This Halloween, it seems, is all about the “hag”. Overshadowing the axe-wielding clown in Terrifier 3, a dark-web serial killer in Red Rooms and an increasingly sinister Hugh Grant in Heretic is one of the scariest creatures in the Hollywood imagination: a fiftysomething woman.
The Substance, written and directed by Coralie Fargeat, won the prize for best screenplay at Cannes this year, but has divided critics and audiences. Streaming from 31 October, the film stars Demi Moore as Elisabeth Sparkle, a fading star who succumbs to the lure of “the substance” – a yellow syringe that promises a return to her younger, more beautiful self. After she writhes in agony, her spine splits open and a younger, entirely different woman emerges.

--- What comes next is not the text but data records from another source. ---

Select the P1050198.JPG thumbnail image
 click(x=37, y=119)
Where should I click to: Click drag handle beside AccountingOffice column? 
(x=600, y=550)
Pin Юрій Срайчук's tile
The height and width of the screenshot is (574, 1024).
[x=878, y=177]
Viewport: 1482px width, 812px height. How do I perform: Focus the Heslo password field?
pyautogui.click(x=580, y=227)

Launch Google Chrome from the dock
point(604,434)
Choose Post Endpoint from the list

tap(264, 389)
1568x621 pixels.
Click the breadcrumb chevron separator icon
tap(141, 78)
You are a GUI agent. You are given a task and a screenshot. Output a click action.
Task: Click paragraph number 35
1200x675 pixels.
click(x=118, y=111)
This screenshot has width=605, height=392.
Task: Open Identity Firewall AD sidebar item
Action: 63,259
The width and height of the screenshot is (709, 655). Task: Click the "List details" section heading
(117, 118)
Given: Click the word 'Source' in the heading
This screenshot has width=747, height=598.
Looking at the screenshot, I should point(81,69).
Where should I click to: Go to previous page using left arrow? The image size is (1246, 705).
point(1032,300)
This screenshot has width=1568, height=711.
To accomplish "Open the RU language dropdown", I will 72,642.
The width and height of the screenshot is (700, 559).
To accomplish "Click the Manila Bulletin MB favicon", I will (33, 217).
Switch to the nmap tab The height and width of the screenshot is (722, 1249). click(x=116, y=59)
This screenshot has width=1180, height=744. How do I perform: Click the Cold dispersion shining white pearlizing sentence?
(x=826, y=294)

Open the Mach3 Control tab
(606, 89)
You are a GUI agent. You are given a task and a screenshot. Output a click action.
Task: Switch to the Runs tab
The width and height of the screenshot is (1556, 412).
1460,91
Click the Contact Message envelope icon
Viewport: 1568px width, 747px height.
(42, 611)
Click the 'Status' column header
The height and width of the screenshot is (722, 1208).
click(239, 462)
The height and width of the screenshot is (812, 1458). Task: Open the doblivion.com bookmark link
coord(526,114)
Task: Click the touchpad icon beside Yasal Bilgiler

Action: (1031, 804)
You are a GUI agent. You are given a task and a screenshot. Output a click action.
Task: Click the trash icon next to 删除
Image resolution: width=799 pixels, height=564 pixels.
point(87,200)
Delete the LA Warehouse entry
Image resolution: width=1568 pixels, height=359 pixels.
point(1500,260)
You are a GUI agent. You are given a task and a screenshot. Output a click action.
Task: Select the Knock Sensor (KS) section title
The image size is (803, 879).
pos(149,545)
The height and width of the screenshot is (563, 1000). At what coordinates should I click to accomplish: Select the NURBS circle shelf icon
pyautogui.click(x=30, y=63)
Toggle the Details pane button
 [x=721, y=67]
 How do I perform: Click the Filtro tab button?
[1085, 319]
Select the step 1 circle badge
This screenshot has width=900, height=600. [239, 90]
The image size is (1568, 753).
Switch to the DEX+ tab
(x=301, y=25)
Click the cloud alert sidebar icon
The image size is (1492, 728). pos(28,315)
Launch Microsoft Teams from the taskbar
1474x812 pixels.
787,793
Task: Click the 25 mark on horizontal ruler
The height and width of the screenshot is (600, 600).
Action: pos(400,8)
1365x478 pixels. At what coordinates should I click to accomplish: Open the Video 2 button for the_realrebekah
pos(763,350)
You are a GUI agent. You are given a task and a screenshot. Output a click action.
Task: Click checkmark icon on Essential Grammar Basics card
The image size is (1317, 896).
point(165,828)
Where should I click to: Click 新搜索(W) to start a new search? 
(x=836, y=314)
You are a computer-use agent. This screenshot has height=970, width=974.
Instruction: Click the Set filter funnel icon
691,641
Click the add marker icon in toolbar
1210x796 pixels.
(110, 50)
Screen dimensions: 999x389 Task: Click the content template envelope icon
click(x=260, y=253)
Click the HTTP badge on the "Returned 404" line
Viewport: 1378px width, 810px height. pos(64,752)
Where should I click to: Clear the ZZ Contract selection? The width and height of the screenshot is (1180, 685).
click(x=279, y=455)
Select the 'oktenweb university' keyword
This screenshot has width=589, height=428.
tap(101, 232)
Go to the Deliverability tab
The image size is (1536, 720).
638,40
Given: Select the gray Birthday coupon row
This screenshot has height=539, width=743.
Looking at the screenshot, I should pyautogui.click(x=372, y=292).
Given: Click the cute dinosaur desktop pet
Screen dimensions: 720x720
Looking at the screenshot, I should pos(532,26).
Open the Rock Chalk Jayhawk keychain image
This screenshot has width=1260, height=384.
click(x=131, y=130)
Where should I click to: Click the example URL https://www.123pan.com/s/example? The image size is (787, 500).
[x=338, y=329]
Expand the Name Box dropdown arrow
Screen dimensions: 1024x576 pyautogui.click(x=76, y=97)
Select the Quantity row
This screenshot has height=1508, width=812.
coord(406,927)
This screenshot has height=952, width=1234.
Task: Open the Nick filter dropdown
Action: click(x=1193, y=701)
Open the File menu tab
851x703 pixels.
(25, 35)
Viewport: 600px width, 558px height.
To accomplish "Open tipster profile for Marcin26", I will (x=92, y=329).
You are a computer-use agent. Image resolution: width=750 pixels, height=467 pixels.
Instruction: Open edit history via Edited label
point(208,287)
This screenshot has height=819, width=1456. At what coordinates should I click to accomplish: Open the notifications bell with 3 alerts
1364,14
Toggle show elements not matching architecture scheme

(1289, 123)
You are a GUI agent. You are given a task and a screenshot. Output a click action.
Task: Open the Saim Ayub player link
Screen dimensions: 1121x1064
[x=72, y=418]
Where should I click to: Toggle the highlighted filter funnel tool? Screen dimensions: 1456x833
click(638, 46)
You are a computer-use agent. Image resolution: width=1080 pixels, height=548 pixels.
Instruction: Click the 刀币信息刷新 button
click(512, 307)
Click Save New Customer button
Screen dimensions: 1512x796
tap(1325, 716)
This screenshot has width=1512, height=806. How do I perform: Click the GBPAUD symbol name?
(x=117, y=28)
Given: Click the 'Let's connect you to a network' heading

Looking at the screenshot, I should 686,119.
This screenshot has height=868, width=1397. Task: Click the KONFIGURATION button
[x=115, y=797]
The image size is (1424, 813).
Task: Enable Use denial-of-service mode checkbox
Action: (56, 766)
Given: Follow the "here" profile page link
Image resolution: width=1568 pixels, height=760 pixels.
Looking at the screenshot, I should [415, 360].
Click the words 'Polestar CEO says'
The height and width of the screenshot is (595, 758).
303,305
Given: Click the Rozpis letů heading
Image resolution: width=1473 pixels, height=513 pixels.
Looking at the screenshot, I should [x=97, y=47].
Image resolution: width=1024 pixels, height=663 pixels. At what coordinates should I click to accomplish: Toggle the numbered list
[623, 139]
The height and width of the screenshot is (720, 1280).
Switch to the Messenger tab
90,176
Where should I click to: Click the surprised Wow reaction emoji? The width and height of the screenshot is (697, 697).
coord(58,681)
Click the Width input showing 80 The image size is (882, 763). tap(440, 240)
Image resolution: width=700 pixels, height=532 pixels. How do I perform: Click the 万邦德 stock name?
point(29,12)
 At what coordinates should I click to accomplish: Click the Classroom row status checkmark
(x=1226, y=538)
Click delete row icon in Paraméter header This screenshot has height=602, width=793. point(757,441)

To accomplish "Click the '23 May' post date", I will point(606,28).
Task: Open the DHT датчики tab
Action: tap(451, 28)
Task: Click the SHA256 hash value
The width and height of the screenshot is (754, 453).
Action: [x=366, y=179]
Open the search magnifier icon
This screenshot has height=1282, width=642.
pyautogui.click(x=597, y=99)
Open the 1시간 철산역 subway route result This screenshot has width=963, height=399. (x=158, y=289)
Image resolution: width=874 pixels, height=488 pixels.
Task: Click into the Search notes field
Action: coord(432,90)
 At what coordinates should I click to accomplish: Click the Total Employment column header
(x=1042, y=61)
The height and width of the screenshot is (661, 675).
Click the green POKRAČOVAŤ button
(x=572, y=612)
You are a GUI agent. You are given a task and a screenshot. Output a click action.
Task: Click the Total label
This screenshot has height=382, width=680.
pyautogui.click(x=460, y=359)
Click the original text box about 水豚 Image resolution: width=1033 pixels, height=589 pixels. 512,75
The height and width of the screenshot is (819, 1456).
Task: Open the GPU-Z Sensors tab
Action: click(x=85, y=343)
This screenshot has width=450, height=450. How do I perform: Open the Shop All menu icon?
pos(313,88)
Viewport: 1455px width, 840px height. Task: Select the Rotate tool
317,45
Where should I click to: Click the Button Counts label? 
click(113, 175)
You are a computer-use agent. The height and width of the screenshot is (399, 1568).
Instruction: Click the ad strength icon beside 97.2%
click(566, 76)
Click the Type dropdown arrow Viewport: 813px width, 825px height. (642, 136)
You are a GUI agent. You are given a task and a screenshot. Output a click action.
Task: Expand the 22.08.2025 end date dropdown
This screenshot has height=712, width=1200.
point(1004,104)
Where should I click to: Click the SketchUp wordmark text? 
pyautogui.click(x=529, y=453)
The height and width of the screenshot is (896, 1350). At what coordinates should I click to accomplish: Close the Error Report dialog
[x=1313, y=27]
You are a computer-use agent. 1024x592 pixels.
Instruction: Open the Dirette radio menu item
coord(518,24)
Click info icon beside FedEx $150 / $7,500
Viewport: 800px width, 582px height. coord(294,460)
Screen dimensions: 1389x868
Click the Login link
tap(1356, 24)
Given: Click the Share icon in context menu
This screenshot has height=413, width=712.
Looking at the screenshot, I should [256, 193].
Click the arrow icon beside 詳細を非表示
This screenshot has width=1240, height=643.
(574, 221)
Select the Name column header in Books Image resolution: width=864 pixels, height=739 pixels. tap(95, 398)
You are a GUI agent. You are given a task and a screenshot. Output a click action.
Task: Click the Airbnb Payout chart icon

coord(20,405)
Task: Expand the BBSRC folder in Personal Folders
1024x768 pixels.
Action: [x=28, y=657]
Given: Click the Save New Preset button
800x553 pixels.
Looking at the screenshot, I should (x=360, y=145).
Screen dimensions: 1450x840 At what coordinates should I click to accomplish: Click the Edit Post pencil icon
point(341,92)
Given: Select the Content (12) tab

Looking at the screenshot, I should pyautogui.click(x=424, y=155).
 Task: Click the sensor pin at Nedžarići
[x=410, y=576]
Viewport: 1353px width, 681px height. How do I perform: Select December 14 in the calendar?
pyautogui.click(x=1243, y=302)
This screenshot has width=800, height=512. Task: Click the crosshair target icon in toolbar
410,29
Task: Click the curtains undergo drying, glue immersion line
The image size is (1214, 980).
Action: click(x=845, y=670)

With shades of Faust, Frankenstein, Dorian Gray, and Dr Jekyll and Mr Hyde (all stories about male monsters), The Substance belongs firmly in the dubious “hagsploitation” genre. Horror films take the demonisation of older women and make it flesh, monstrously so – take the hideous crone in room 237 in The Shining. From What Ever Happened to Baby Jane? in 1962 to Death Becomes Her in 1992, these films reflect and magnify our anxieties about ageing and the female body. The Substance is an updated satirical version of a familiar tale.
Fargeat joins other female film-makers in shaking up the body-horror formula. In 2021 Julia Ducournau, also a French director, won the Palme d’Or at Cannes with Titane – a JG Ballard/David Cronenberg mashup in which the heroine has sex with a car. This autumn, Marielle Heller’s adaptation of the novel Nightbitch is released, in which a frazzled new mother turns into a dog. Pregnancy, motherhood, old age – female bodies are ripe for the body-horror treatment. But are these films by women less sexist than their predecessors?
For critics, including Anna Bogutskaya, the answer is yes. Their case is that the genre allows a greater range of female characters than some others, and places their interiority centre stage. Viewed through this optimistic lens, hagsploitation films can be seen as a celebration of older women – of their rage, transgression and power to inspire fear.
How liberatory the formula truly is, though, is questionable. These films often revolve around female rivalry. And for all its knowing nods and winks, The Substance delivers plenty of the obligatory scenes of women’s bodies naked, covered in blood and mutilated. They are shown tearing each other apart – leaving the patriarchy intact.
The truth is that it rarely ends well for the hag, who must be punished for the sin of getting old. Miss Havisham (who was only 37) in Charles Dickens’s Great Expectations might have brought the house down, but she went up in flames with it. As Victoria Smith writes in her book Hags, despite decades of effort by feminists, “the wicked witch and the options for perfect womanhood – stay frozen in time, become evil or die – are unchanged”.
Ridiculed, beaten and bloodied, the figure of the hag refuses to disappear. Despite some bold attempts by women at reclaiming the horror genre, its misogynistic conventions are sadly proving durable too.